NYCB’s Jan. 30 earnings release exposed its real estate pain and led short seller William C. Martin of Raging Capital Ventures to bet against it, Reuters reported. Martin also shorted Silicon Valley Bank last year before its collapse. 

NYCB is a major lender to landlords of rent-stabilized properties in New York City. Delinquency rates for loans backed by rent-stabilized buildings were on the rise last year as restricted rent rolls failed to keep pace with increased costs. Some rent-stabilized portfolios traded for huge discounts while others have faced foreclosure, Bisnow previously reported. 

The default rate on New York’s rent-stabilized housing rose from 0.32% in April 2020 to 4.93% in December 2023, Reuters reported using Trepp data.
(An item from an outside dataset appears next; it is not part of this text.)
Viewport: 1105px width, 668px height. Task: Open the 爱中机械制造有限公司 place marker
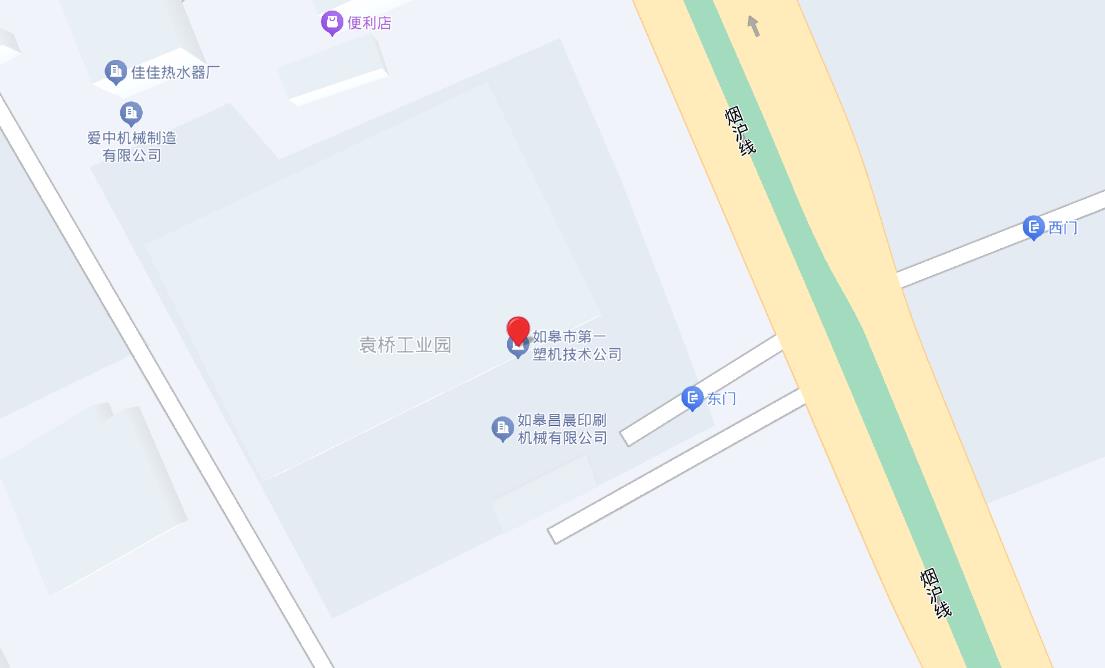pyautogui.click(x=131, y=114)
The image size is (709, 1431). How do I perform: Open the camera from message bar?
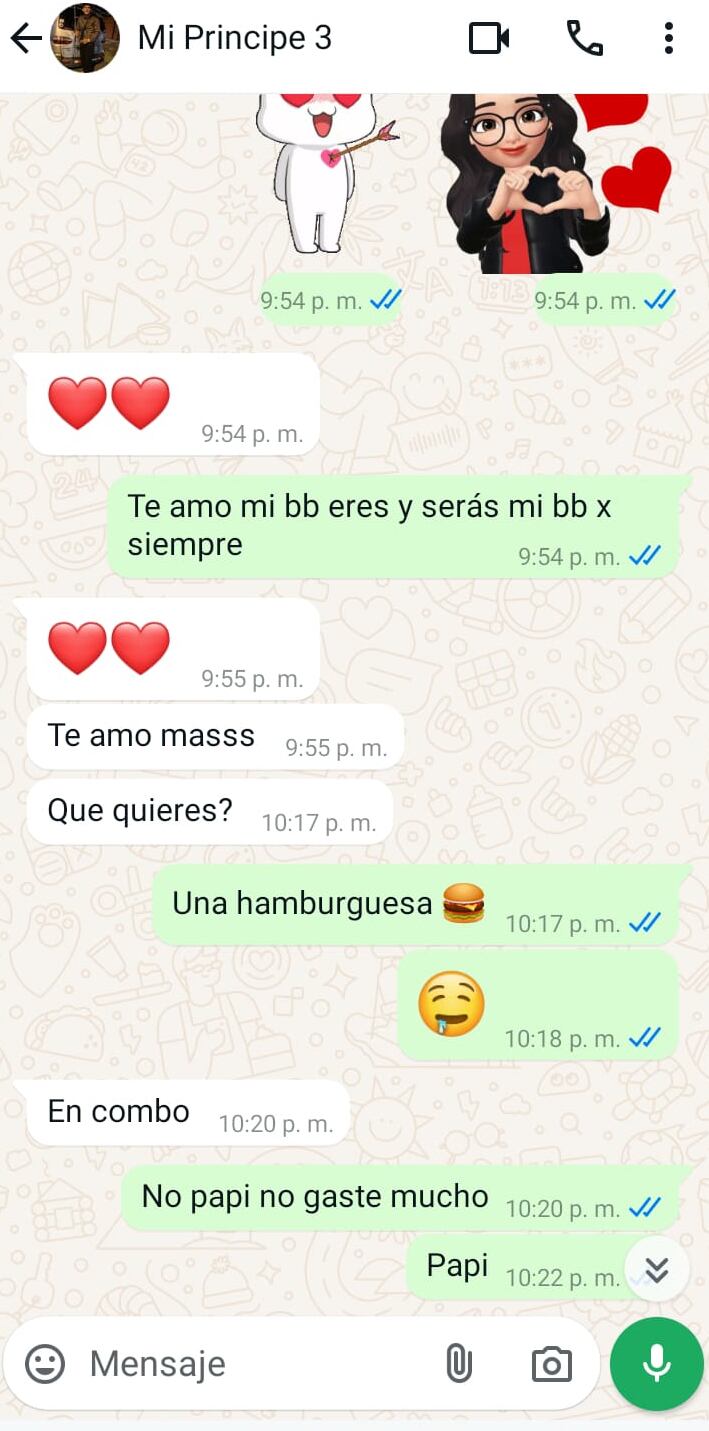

Meanwhile, Japan's Aozora Bank recorded its first loss in 15 years due to bad U.S. commercial property loans and set aside $221M to deal with them, Bloomberg reported.  The European Central Bank has signaled lenders that they could face higher capital requirements if they fail to grasp the risks they face from commercial real estate. 

“You’ve got more banks that are coming under scrutiny, more banks falling casualty, and potentially some banks defaulting on both sides of the Atlantic,” Jonathan Golan, a portfolio manager at Man Group, told Bloomberg. 

Deutsche Pfandbriefbank saw its bonds collapse last week after Morgan Stanley recommended its clients sell PBB’s senior notes. The German lender specializes in commercial real estate lending and has a large exposure to the U.S.

Investors think some regional banks could be forced to sell loans at a loss or increase provisioning for losses, Reuters reported. 

CORRECTION, FEB. 13, 2:48 P.M. CTA previous version of this story did not properly contextualize the percentage of commercial real estate loans from small banks. The article has been updated.